## Exercise prompt
Update the listing below by changing "BrokerCheck" to "Broker Check" and keeping everything else the same.

--- begin Recorded information ---

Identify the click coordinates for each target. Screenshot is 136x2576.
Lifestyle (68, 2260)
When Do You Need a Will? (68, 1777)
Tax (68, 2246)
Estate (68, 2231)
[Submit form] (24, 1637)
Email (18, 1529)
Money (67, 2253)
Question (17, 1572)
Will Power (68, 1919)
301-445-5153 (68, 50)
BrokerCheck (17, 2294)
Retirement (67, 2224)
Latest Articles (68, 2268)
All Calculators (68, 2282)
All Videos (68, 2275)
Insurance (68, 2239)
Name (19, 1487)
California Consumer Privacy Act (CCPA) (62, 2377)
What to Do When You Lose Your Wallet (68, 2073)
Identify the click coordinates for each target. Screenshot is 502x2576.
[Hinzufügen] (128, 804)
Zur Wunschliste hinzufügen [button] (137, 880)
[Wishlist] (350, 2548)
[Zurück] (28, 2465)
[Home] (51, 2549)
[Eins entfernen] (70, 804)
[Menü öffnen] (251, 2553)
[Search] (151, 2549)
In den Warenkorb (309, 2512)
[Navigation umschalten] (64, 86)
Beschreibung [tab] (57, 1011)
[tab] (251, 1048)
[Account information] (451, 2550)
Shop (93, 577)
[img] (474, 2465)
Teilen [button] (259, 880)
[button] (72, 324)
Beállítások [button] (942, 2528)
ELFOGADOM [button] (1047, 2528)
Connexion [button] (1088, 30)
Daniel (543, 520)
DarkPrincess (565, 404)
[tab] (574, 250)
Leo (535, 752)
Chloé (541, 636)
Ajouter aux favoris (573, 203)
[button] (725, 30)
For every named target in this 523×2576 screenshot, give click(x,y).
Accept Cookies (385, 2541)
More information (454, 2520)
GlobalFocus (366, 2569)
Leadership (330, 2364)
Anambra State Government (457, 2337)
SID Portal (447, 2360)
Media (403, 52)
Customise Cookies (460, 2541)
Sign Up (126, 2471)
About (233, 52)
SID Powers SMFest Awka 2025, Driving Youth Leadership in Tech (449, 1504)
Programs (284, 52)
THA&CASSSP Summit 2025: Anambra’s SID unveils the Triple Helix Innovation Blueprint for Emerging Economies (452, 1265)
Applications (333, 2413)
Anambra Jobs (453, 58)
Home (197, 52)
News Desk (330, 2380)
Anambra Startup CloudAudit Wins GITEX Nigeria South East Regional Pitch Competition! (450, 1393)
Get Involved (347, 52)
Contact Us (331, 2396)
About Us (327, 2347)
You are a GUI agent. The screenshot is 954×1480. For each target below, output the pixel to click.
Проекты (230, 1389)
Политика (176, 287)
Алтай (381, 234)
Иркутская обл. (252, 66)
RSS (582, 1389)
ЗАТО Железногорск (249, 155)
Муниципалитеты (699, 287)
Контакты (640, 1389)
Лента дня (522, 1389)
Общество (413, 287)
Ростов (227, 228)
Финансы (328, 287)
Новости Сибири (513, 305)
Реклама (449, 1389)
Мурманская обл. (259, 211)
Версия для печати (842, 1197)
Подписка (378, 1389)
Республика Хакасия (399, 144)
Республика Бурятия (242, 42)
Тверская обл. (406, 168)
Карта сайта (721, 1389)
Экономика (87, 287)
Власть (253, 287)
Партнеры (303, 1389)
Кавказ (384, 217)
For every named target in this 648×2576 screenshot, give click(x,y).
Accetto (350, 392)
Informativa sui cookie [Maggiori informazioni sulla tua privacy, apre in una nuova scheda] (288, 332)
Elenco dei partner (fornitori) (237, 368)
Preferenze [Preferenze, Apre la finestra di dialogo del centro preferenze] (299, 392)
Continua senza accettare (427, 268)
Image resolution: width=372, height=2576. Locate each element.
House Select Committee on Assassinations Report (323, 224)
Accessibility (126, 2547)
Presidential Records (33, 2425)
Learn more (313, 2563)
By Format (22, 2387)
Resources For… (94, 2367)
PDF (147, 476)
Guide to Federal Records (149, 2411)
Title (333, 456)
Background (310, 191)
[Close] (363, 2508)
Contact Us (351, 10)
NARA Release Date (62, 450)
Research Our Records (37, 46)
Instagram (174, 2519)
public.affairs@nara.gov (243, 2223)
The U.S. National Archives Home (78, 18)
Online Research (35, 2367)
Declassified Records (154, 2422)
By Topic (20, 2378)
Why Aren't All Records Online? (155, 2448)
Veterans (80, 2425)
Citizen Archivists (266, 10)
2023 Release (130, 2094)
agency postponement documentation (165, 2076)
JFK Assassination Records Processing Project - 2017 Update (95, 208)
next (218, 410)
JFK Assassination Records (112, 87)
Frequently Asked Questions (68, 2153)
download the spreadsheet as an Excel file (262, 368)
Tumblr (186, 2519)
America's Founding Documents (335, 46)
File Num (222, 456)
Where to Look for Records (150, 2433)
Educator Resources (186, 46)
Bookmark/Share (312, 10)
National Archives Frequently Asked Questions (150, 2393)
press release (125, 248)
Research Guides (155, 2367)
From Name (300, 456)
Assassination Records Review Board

--- end Recorded information ---

## Final result
Identify the click coordinates for each target. Screenshot is 136x2576.
Lifestyle (68, 2260)
When Do You Need a Will? (68, 1777)
Tax (68, 2246)
Estate (68, 2231)
[Submit form] (24, 1637)
Email (18, 1529)
Money (67, 2253)
Question (17, 1572)
Will Power (68, 1919)
301-445-5153 (68, 50)
Broker Check (17, 2294)
Retirement (67, 2224)
Latest Articles (68, 2268)
All Calculators (68, 2282)
All Videos (68, 2275)
Insurance (68, 2239)
Name (19, 1487)
California Consumer Privacy Act (CCPA) (62, 2377)
What to Do When You Lose Your Wallet (68, 2073)
Identify the click coordinates for each target. Screenshot is 502x2576.
[Hinzufügen] (128, 804)
Zur Wunschliste hinzufügen [button] (137, 880)
[Wishlist] (350, 2548)
[Zurück] (28, 2465)
[Home] (51, 2549)
[Eins entfernen] (70, 804)
[Menü öffnen] (251, 2553)
[Search] (151, 2549)
In den Warenkorb (309, 2512)
[Navigation umschalten] (64, 86)
Beschreibung [tab] (57, 1011)
[tab] (251, 1048)
[Account information] (451, 2550)
Shop (93, 577)
[img] (474, 2465)
Teilen [button] (259, 880)
[button] (72, 324)
Beállítások [button] (942, 2528)
ELFOGADOM [button] (1047, 2528)
Connexion [button] (1088, 30)
Daniel (543, 520)
DarkPrincess (565, 404)
[tab] (574, 250)
Leo (535, 752)
Chloé (541, 636)
Ajouter aux favoris (573, 203)
[button] (725, 30)
For every named target in this 523×2576 screenshot, give click(x,y).
Accept Cookies (385, 2541)
More information (454, 2520)
GlobalFocus (366, 2569)
Leadership (330, 2364)
Anambra State Government (457, 2337)
SID Portal (447, 2360)
Media (403, 52)
Customise Cookies (460, 2541)
Sign Up (126, 2471)
About (233, 52)
SID Powers SMFest Awka 2025, Driving Youth Leadership in Tech (449, 1504)
Programs (284, 52)
THA&CASSSP Summit 2025: Anambra’s SID unveils the Triple Helix Innovation Blueprint for Emerging Economies (452, 1265)
Applications (333, 2413)
Anambra Jobs (453, 58)
Home (197, 52)
News Desk (330, 2380)
Anambra Startup CloudAudit Wins GITEX Nigeria South East Regional Pitch Competition! (450, 1393)
Get Involved (347, 52)
Contact Us (331, 2396)
About Us (327, 2347)
You are a GUI agent. The screenshot is 954×1480. For each target below, output the pixel to click.
Проекты (230, 1389)
Политика (176, 287)
Алтай (381, 234)
Иркутская обл. (252, 66)
RSS (582, 1389)
ЗАТО Железногорск (249, 155)
Муниципалитеты (699, 287)
Контакты (640, 1389)
Лента дня (522, 1389)
Общество (413, 287)
Ростов (227, 228)
Финансы (328, 287)
Новости Сибири (513, 305)
Реклама (449, 1389)
Мурманская обл. (259, 211)
Версия для печати (842, 1197)
Подписка (378, 1389)
Республика Хакасия (399, 144)
Республика Бурятия (242, 42)
Тверская обл. (406, 168)
Карта сайта (721, 1389)
Экономика (87, 287)
Власть (253, 287)
Партнеры (303, 1389)
Кавказ (384, 217)
For every named target in this 648×2576 screenshot, give click(x,y).
Accetto (350, 392)
Informativa sui cookie [Maggiori informazioni sulla tua privacy, apre in una nuova scheda] (288, 332)
Elenco dei partner (fornitori) (237, 368)
Preferenze [Preferenze, Apre la finestra di dialogo del centro preferenze] (299, 392)
Continua senza accettare (427, 268)
Image resolution: width=372, height=2576. Locate each element.
House Select Committee on Assassinations Report (323, 224)
Accessibility (126, 2547)
Presidential Records (33, 2425)
Learn more (313, 2563)
By Format (22, 2387)
Resources For… (94, 2367)
PDF (147, 476)
Guide to Federal Records (149, 2411)
Title (333, 456)
Background (310, 191)
[Close] (363, 2508)
Contact Us (351, 10)
NARA Release Date (62, 450)
Research Our Records (37, 46)
Instagram (174, 2519)
public.affairs@nara.gov (243, 2223)
The U.S. National Archives Home (78, 18)
Online Research (35, 2367)
Declassified Records (154, 2422)
By Topic (20, 2378)
Why Aren't All Records Online? (155, 2448)
Veterans (80, 2425)
Citizen Archivists (266, 10)
2023 Release (130, 2094)
agency postponement documentation (165, 2076)
JFK Assassination Records Processing Project - 2017 Update (95, 208)
next (218, 410)
JFK Assassination Records (112, 87)
Frequently Asked Questions (68, 2153)
download the spreadsheet as an Excel file (262, 368)
Tumblr (186, 2519)
America's Founding Documents (335, 46)
File Num (222, 456)
Where to Look for Records (150, 2433)
Educator Resources (186, 46)
Bookmark/Share (312, 10)
National Archives Frequently Asked Questions (150, 2393)
press release (125, 248)
Research Guides (155, 2367)
From Name (300, 456)
Assassination Records Review Board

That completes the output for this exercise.